Working late: More and more older workers plan to work past retirement age.

Laura Pryor 07/30/19 - 12:09 pm

Older workers

We hear a lot about millennials, and how to attract them to your workplace or get them to buy your products. In the meantime, however, the fastest-growing segment of the workforce is on the other end of the spectrum: Older workers past the age of 65.

What happened? Did Boomers blow all their retirement money keeping up with the Joneses during the materialistic ‘80s? Not so. Recently released statistics from the U.S. Census Bureau and the Bureau of Labor Statistics show that the highest increase in 65+ workers has been among high income, highly educated people. These older workers want to make a contribution, to stay engaged. And their engagement rate is high, especially compared to millennial workers, who have been shown to have lower levels of engagement at work.

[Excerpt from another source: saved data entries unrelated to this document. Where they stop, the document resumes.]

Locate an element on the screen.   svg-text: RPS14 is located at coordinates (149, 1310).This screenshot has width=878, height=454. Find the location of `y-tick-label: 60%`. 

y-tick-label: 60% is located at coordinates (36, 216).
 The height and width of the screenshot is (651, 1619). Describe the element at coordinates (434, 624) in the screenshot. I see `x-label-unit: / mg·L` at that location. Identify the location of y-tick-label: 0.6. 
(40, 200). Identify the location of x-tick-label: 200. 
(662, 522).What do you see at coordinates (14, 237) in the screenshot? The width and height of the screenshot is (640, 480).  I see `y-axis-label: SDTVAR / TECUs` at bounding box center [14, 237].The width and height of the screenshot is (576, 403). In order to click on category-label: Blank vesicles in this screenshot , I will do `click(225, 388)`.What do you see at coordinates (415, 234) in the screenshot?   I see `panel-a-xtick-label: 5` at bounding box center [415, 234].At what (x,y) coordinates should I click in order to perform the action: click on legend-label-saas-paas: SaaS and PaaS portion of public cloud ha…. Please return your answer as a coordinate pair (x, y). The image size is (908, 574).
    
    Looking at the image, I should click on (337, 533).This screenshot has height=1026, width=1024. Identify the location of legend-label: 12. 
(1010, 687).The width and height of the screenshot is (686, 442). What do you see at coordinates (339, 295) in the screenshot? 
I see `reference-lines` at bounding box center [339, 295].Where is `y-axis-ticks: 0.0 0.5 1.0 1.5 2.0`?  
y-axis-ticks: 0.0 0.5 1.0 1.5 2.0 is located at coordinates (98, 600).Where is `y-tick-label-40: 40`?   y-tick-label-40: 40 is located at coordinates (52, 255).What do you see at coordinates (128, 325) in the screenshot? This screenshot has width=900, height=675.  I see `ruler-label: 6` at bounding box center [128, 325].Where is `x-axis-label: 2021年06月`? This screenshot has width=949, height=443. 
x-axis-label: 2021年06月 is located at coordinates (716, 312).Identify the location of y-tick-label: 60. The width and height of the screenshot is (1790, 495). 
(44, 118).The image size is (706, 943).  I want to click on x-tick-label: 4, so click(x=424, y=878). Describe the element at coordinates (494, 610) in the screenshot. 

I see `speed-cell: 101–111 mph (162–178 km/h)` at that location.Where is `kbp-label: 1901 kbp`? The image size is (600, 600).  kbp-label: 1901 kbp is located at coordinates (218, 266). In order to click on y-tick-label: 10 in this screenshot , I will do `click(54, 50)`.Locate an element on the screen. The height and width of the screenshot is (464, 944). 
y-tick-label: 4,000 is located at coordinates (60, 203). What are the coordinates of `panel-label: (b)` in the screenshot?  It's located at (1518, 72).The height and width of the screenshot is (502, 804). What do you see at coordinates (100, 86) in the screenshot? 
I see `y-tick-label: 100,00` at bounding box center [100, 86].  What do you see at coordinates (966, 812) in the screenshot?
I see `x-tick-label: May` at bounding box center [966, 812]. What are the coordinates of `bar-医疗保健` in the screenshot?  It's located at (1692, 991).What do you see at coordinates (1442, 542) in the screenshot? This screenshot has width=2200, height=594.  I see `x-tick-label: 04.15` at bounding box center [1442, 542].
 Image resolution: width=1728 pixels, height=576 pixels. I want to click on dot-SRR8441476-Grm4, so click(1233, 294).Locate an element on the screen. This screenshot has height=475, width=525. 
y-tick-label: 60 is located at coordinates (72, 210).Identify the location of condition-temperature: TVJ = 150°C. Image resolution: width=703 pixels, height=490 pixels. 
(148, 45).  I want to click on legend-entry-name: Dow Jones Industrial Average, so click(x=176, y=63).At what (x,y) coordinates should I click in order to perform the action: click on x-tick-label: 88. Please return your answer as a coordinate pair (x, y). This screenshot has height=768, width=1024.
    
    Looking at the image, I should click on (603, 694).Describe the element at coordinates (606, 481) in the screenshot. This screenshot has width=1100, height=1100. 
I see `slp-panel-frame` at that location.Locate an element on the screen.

Another reason Grandma’s still got a gig: Older workers feel healthier than ever before and have the stamina to continue working. With that stamina, many are starting second careers – the dream job they never pursued, or the business they always wanted to start.

According to a report by Deloitte Insights, older workers produce a higher quality of work and have better relationship and organizational skills. And they’re often looking for part-time or flex arrangements that offer employers the best of both worlds: superior quality work at a reduced cost. But the report also cautions that many workplaces are unprepared to handle the Human Resources challenge of more 65+ workers.